Let’s assume there will be no cuts to spending, but also no expansion. Some publications have tried to crunch the numbers and posited it may take an 85 percent tariff to make up for the loss of federal income tax revenue. Unless this is done, there is likely to be deficit spending, borrowing, and eventually inflation from debt monetization.
But even this reality misses the problem: that problem is called the conceptual Laffer Curve. The Laffer Curve is a diagram that is supposed to demonstrate the optimal rate of taxation, the taxation rate at which revenue is maximized before further taxation would cause it to decline again.
Tariff rates as high as 85 percent could very well dissuade enough trade that revenue begins to decline. That is, however, a total guess. Economists posit the ability to calculate elasticity, to justify the correct goods to tax and use tools like the Laffer curve to determine the correct rate of taxation. These tools, however, largely lack practical use.
Elasticity in particular is a largely useless tool. We know that people’s preferences change over time, so when we look back at data of prices and quantities sold, we have no idea whether these things are truly the result of shifts of the demand curve or along it. The person’s preferences could have wildly changed over this time with no real measure for them. There is no way to properly create a demand curve, which is purely a conceptual tool as Mises identifies in Human Action.
Much the same applies to the Laffer Curve. We cannot know whether people’s preferences have changed over any given period of time that would make them more willing to tolerate higher taxation while still purchasing goods. Ceteris paribus a higher tax rate will lead to less consumption of the taxed good, but ceteris is not paribus. The people could increase their demand for goods independent of taxation, which would cause them to decrease consumption less, but the opposite could also be true. The only proper measure we can construct is how much is bought in the real world through demonstrated preference.
There is no real way for us to know in the future whether higher taxation will create more or less revenue.

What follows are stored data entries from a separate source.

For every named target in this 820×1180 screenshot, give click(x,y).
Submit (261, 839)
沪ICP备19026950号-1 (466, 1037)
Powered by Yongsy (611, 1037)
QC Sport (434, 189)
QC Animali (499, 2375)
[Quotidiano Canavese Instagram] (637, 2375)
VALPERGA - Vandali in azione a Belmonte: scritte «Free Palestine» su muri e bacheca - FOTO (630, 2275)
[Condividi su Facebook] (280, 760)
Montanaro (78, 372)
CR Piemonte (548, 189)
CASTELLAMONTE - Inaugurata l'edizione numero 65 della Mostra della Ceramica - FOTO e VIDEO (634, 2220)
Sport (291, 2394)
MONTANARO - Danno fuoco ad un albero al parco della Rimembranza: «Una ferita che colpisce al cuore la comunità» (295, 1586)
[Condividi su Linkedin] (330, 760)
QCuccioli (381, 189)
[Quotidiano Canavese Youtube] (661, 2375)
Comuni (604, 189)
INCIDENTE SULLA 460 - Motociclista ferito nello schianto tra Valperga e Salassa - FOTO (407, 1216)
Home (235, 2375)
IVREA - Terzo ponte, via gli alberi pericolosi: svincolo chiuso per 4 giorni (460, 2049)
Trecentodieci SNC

We can make assumptions holding all other things equal, but that doesn’t happen in the real world. There is no real method to determine the optimal amount of taxation to maximize revenue–just conceptual tools that tell us there is some amount out there. We have no way of knowing what that is, and begs the question of the practicality of Trump’s policy proposal.
One need only look at the worsened conditions caused by the Smoot-Hawley Tariff, that prevented proper liquidation and readjustment of malinvestments, while hiking rates incredibly high. Volume of trade collapsed. Revenue from taxation declined. But we have no means of knowing what quantitative effects would directly occur from higher or lower rates in this case but it shows what horrid effects tariffs can have on an already struggling economy.
As I have reiterated elsewhere before, protectionism motives of dissuading trade come in conflict with the rhetoric of “maximizing” tax revenue for the government. It is more likely Trump is using this rhetoric to dress up protectionist policies, but even assuming the best intentions it is hardly convincing. Tariffs are not a practical revenue stream, and there is no way to determine what is the proper amount even if they were. Trump should focus on cutting spending so he can cut taxes and drop the poor protectionist rhetoric. Economic theory has proved time and time again that it does not work.